Zing Forum

Reading

Detecting Social Stereotypes in Artworks of the Prado Museum Using Multimodal Large Models

This article introduces a computational framework combining multimodal large language models and the SADCAT dictionary scoring system to automatically detect social stereotypes in artworks of the Prado Museum, providing new ideas for the digital analysis and ethical review of cultural heritage.

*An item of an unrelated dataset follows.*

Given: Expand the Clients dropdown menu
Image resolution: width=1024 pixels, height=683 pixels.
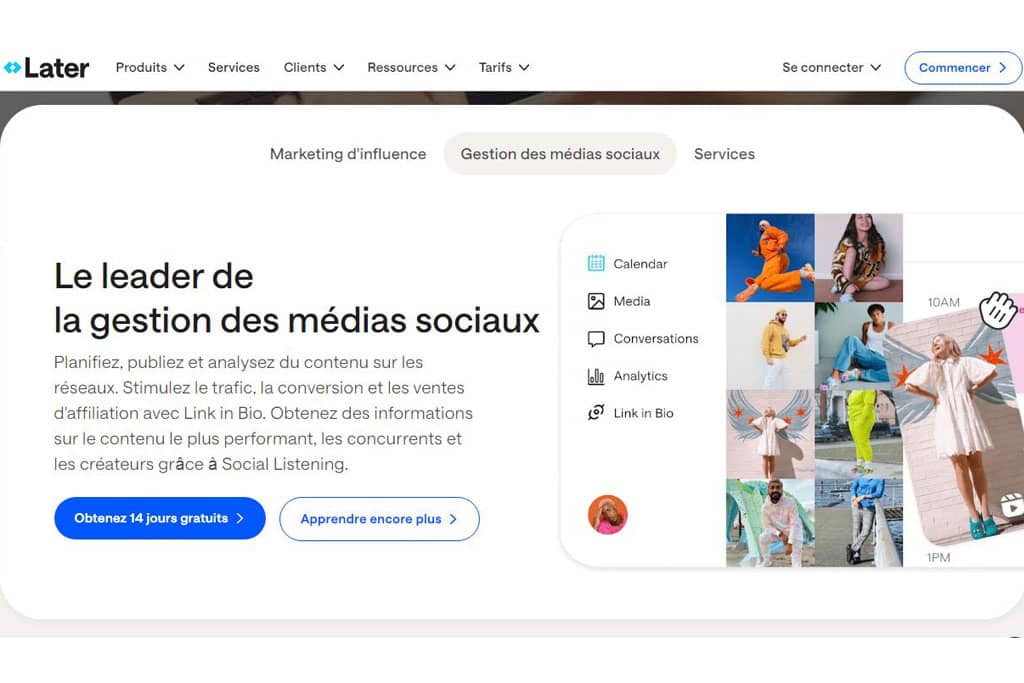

多模态大模型刻板印象检测计算人文艺术史普拉多博物馆SADCAT计算机视觉文化遗产数字化
Published 2026-04-02 05:13Recent activity 2026-04-02 05:21Estimated read 7 min
Detecting Social Stereotypes in Artworks of the Prado Museum Using Multimodal Large Models
1

Section 01

[Introduction] Detecting Social Stereotypes in Artworks of the Prado Museum Using Multimodal Large Models

This article introduces a computational framework combining multimodal large language models and the SADCAT dictionary scoring system to automatically detect social stereotypes in artworks of the Prado Museum, providing new ideas for the digital analysis and ethical review of cultural heritage. This study aims to address the problem that traditional art analysis struggles to systematically identify and quantify social stereotypes in collections, and realizes automated analysis of large-scale visual data through computational humanities methods.

2

Section 02

Research Background and Motivation

Art history research has long relied on the subjective interpretation of humanities scholars, making it difficult to systematically identify and quantify social stereotypes related to gender, race, social class, etc., hidden in museum collections. As an important art museum, the Prado Museum's cross-century collections carry rich cultural information and may also reflect biases from historical periods. Traditional methods struggle to handle large-scale visual data, and the emergence of multimodal large language models provides a new path to address this challenge. Combining computer vision and natural language processing technologies enables automated and scalable content analysis of artworks.

3

Section 03

Technical Framework and Analysis of the SADCAT Scoring Mechanism

The core computational process of this project includes three components: multimodal large language models, the SADCAT dictionary scoring system, and the theoretical framework of the Stereotype Content Model. Multimodal models (such as BLIP-2, LLaVA, DeepSeek) extract visual features to generate descriptive text, converting visual information into linguistic representations. The SADCAT system, based on the Stereotype Content Model, is divided into the dimensions of Warmth and Competence. It identifies relevant vocabulary and calculates scores through a multidisciplinary dictionary, considering term frequency, grammatical roles, and semantic weights to achieve fine-grained analysis.

4

Section 04

Data Processing Flow and Experimental Design Verification

Data processing is divided into six stages: data auditing (cleaning and preprocessing collection metadata), three parallel model inference pipelines (BLIP-2, LLaVA, DeepSeek generate image descriptions), LLaVA model verification (comparing with manual annotations to evaluate accuracy), comprehensive data analysis (integrating model outputs and applying SADCAT scoring), and museum-level macro analysis. The experiment adopts multiple verification strategies: comparing outputs of different models, manually reviewing samples to calculate consistency coefficients, cross-validation to evaluate stability, and designing controlled experiments to study the impact of prompt words on model outputs.

5

Section 05

Application Value and Ethical Considerations

This study has academic and social value: it demonstrates the potential of computational humanities in art history research, opening up new paths for large-scale visual culture analysis; it provides data support for museum curation and public education, helping to reveal and reflect on implicit biases in cultural heritage. At the same time, there are ethical challenges: automated detection may have false positives or false negatives, and the black-box nature of algorithms hides the basis for judgments. Therefore, it emphasizes human-machine collaboration—AI tools assist rather than replace researchers, and machine results need to be manually reviewed and interpreted by professional scholars.

6

Section 06

Future Development Directions

The open-source implementation of the project provides a reusable technical foundation for related research. In the future, it can be extended to other museums and types of artworks, develop more refined stereotype classification systems, explore more multimodal model architectures, and establish larger-scale manually annotated datasets. It can also be applied to the analysis of contemporary art creation, combining audience behavior data to study differences in stereotype perception. With the progress of multimodal AI, computational humanities will usher in more breakthroughs.